ARTICLE:
________________________
The pressure applied to said two points must be higher than the load that the spring 17 can resist against, thereby causing the spring to be compressed and the two fluid passage ports to be precisely arranged facing one another. A dowel 19 is slidably engaged in a seat formed on the radial valve jacket, thereby providing a precisely guided sliding movement while preventing the two fluid passage holes or ports from being misaligned from one another.
Said seat has a size adapted to cause the sliding movement to occur in a given direction and with a given stroke.
The pressure difference is so designed based on the mechanical characteristics of the spring 17 and it must always sufficient to assure a full opening of the sliding valve 16, that is up to the end of stroke position of the dowel 19.
The radial clapet valve 15 remains in a closed position as the inner pressure and the fluid passage in an axial direction hold said valve in its seat.
Said valve is opened as the outer pressure is equal or higher than the inner pressure.
The sliding valve is opened only and exclusively when a pressure difference occurs between the two above inlet points and never under different conditions.
In fact, it is possible that in the gap between the well and rod a higher pressure occurs, and, accordingly, if a valve additional to the radial clapet valve were not provided, then said radial clapet valve would be opened in such conditions with the problems related to a situation of perforated rod.
On the contrary, by the sliding valve thus designed, such a possibility is prevented from occurring, and by a proper designing of the arrangement of the gaskets, even in a case of a leakage of the radial clapet valve, the drilling fluid would be prevented from leaking from inside to outside.
________________________
GOAL: Copy out the passage above on the sliding valve and the radial clapet valve word for word, in full.
________________________
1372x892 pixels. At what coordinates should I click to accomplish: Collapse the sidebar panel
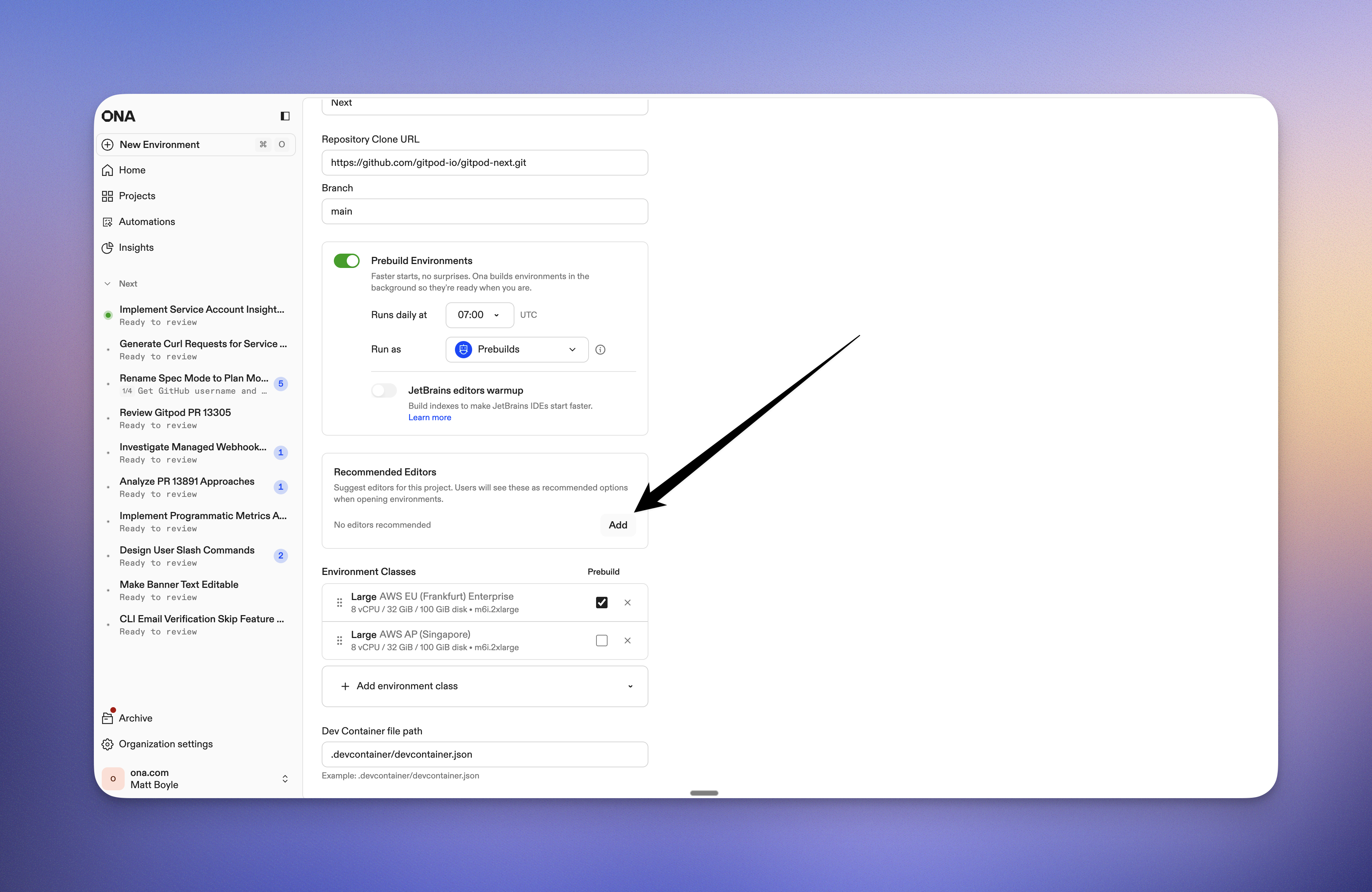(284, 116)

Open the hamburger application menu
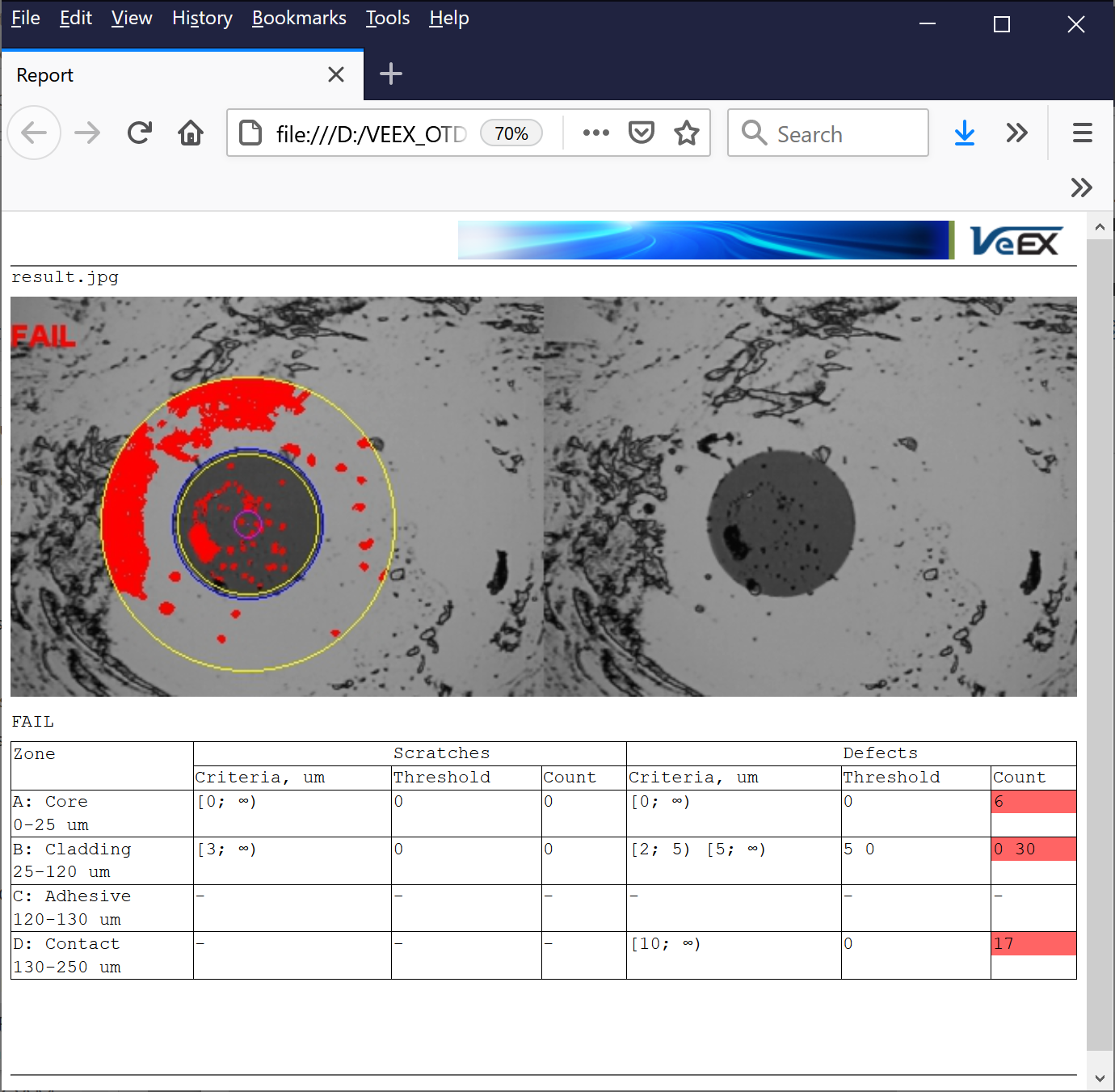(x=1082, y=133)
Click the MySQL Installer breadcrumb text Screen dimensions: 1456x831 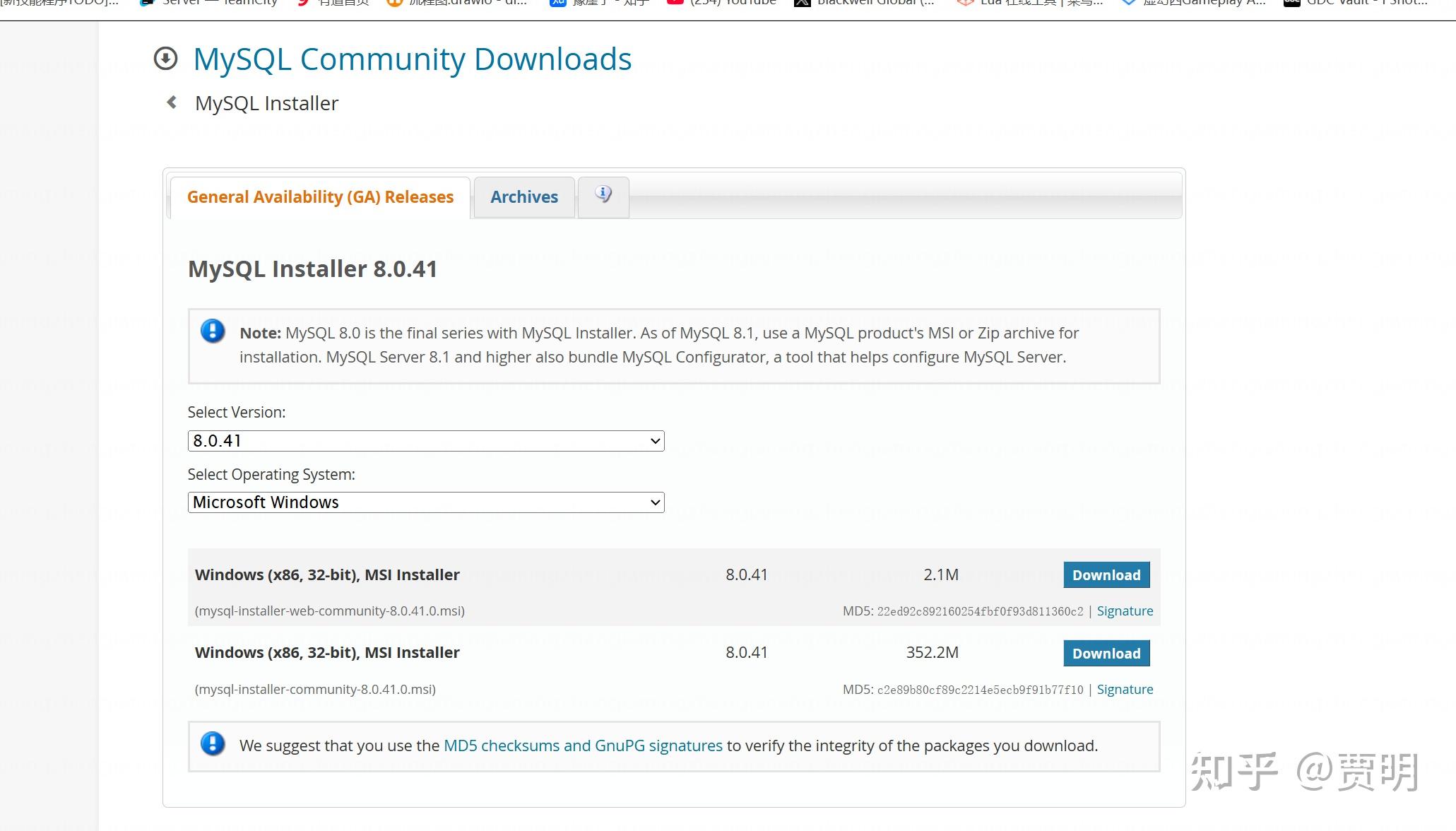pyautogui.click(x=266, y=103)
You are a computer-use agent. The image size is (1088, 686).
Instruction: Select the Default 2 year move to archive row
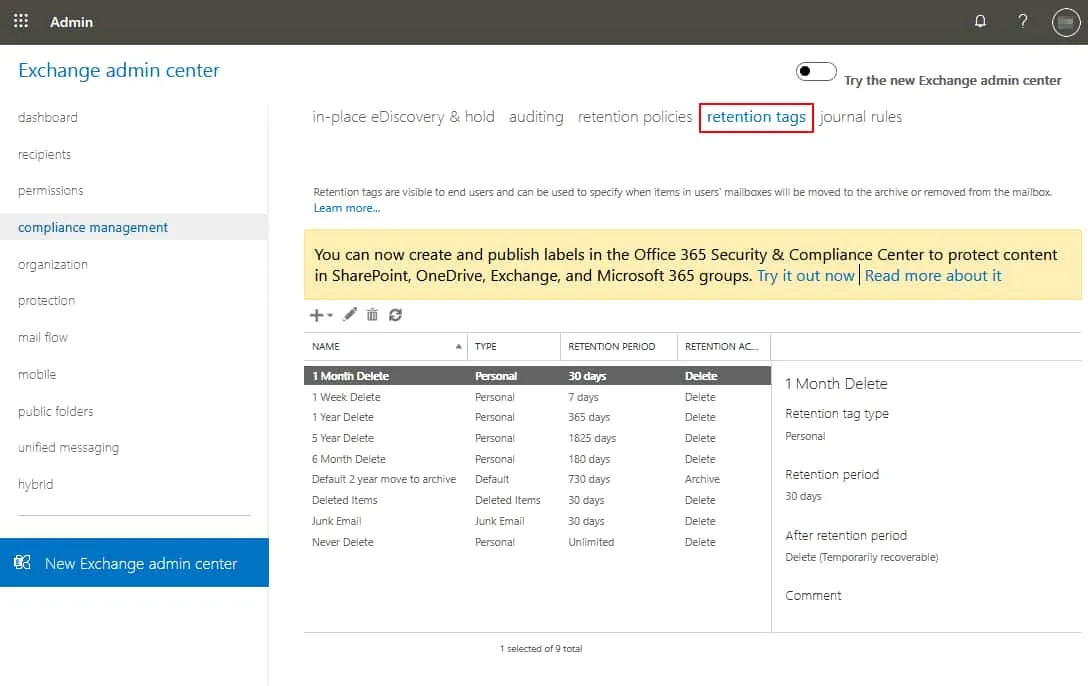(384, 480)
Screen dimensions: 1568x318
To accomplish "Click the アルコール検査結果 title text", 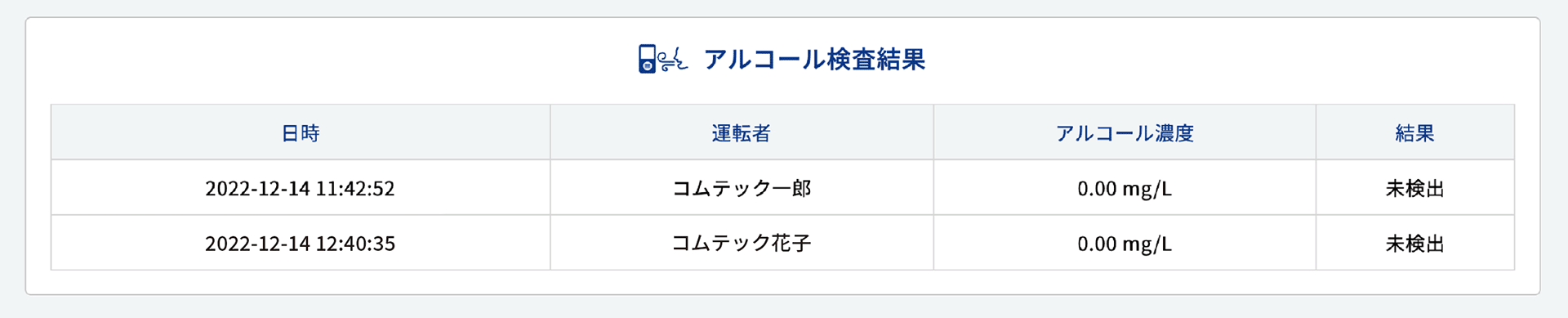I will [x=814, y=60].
________________________
TASK SOLUTION:
The pressure applied to said two points must be higher than the load that the spring 17 can resist against, thereby causing the spring to be compressed and the two fluid passage ports to be precisely arranged facing one another. A dowel 19 is slidably engaged in a seat formed on the radial valve jacket, thereby providing a precisely guided sliding movement while preventing the two fluid passage holes or ports from being misaligned from one another.
Said seat has a size adapted to cause the sliding movement to occur in a given direction and with a given stroke.
The pressure difference is so designed based on the mechanical characteristics of the spring 17 and it must always sufficient to assure a full opening of the sliding valve 16, that is up to the end of stroke position of the dowel 19.
The radial clapet valve 15 remains in a closed position as the inner pressure and the fluid passage in an axial direction hold said valve in its seat.
Said valve is opened as the outer pressure is equal or higher than the inner pressure.
The sliding valve is opened only and exclusively when a pressure difference occurs between the two above inlet points and never under different conditions.
In fact, it is possible that in the gap between the well and rod a higher pressure occurs, and, accordingly, if a valve additional to the radial clapet valve were not provided, then said radial clapet valve would be opened in such conditions with the problems related to a situation of perforated rod.
On the contrary, by the sliding valve thus designed, such a possibility is prevented from occurring, and by a proper designing of the arrangement of the gaskets, even in a case of a leakage of the radial clapet valve, the drilling fluid would be prevented from leaking from inside to outside.